(Collected data entries)
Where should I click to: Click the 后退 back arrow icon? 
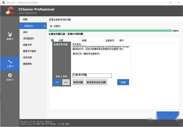coord(51,26)
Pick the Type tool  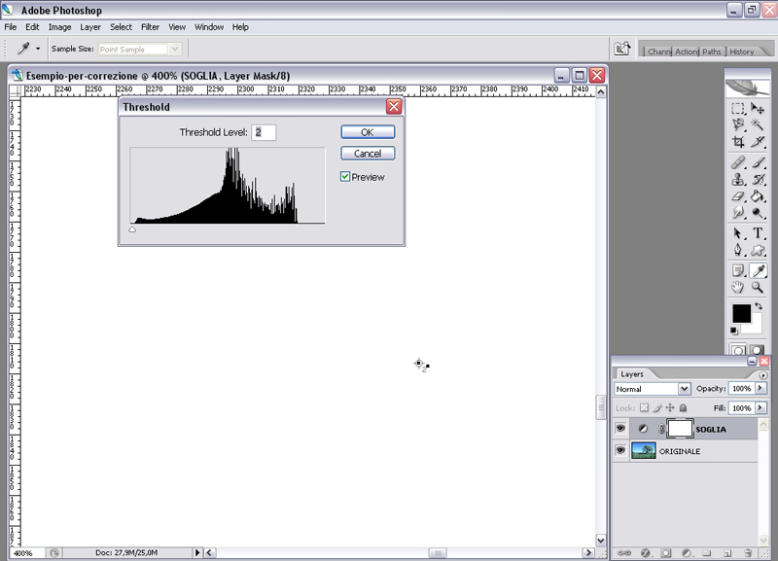point(758,233)
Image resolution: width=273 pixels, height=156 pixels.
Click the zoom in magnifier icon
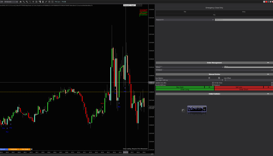(x=27, y=2)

_YOUR TASK_
Please reproduce the lines above from the one containing "Image resolution: width=273" through the final line, exactly and inclusively, leaving out each picture.

_TASK SOLUTION_
Image resolution: width=273 pixels, height=156 pixels.
Click the zoom in magnifier icon
(x=27, y=2)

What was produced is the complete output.